22. It is noteworthy that in the instant case, it is not even the case of the defendant that the seal was in the hands of some unauthorized person. This clearly militates against the submissions made before this Court.

23. There is also no dispute that the defendant carries on business at the address where it has been served. ....................

.....26. So far as the pronouncement of the Apex Court reported at AIR 1980 SC 1163 M/s Shalimar Rope Works Ltd. vs. M/s Abdul Hussain is concerned, there is material distinction in the facts of that case. In that case, summons were left with the Office Assistant who did not bring them to the notice of the defendant company. In the instant case, the report of the process server shows that he has been directed to the basement of the office of the defendant company and the stamp includes the expression 'authorized signatory'. The person who has so received the summons has signed the same as well.

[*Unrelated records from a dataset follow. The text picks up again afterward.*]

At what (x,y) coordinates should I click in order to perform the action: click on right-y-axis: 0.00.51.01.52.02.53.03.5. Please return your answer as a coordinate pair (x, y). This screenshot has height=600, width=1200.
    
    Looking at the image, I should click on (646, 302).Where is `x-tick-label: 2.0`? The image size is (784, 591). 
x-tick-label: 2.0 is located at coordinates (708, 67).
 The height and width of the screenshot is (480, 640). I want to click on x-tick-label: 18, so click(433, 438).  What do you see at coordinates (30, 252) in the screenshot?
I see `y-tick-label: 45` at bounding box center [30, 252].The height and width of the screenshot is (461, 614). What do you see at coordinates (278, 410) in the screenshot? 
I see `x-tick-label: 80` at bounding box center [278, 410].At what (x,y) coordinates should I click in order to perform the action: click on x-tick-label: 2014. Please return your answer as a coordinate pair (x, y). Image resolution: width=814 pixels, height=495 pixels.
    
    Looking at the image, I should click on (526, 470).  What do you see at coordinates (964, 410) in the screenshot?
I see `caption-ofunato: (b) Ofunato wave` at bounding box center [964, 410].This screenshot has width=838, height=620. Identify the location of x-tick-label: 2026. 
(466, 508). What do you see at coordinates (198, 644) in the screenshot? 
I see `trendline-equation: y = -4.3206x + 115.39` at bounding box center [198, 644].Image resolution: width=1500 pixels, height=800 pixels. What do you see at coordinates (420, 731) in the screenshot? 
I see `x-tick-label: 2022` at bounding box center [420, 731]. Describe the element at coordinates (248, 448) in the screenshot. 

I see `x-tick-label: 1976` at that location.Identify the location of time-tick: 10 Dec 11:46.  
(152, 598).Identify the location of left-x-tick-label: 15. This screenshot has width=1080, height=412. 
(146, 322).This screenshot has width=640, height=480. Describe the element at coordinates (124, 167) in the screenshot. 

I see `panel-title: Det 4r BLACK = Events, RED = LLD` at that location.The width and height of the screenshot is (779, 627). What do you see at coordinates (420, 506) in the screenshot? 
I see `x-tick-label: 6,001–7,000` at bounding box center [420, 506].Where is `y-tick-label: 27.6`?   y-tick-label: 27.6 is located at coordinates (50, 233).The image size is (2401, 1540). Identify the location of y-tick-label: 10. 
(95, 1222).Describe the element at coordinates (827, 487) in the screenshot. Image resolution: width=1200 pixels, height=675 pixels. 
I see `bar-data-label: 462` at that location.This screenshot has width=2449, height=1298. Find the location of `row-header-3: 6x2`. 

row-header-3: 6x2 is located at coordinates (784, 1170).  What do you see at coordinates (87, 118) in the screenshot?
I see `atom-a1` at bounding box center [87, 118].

Additionally, there is proof of service through approved courier as well. In the case before the Apex Court, the position had not been so."

The learned Single Judge also relied upon the following judgments of the Hon'ble

Supreme Court in the cases of M/s. Indo Den Energy Ltd. vs. The Saraswati Ind.

Syndicate Ltd. Manu/DE/0586/2000; Parasarmpuria Synthetics Ltd. vs. Shankar

Prasad AIR 2003 Delhi 348 and Mediterranean Shipping Co. S.A. & Anr. vs. Margra Industries Ltd. 128 (2006) DLT 51.

10. In our view, the learned Single Judge while dismissing the application under

Order IX Rule 13 CPC has rightly applied the above judgments. Even the reason given

by the learned Single Judge that the conduct of the appellant in taking pleas such as the

lack of authorization per se to accept notice on behalf of the company inspite of the

rubber stamp of the company having been affixed, is such so as to defeat the ends of

justice. The effect of the acceptance of the plea of the appellant would be that every

process server would be required to undertake an enquiry as to the legal authority of the

person who accepts the notice. Such a premise would defeat the ends of justice as in this

manner a dishonest litigant can avoid service by ensuring that the person authorized to

receive the notice is not available when the server of the notice (such as the process

server in the present case) arrives to effect service.

11. We have also noticed the inordinate delay of 4 ½ years in preferring the appeal i.e.

since the year 2003. Since we have dealt with the aspect on the merits, we are not

pronouncing on the issue of delay raised by the respondent's counsel. Accordingly, both

the appeals stand dismissed and are thus disposed of.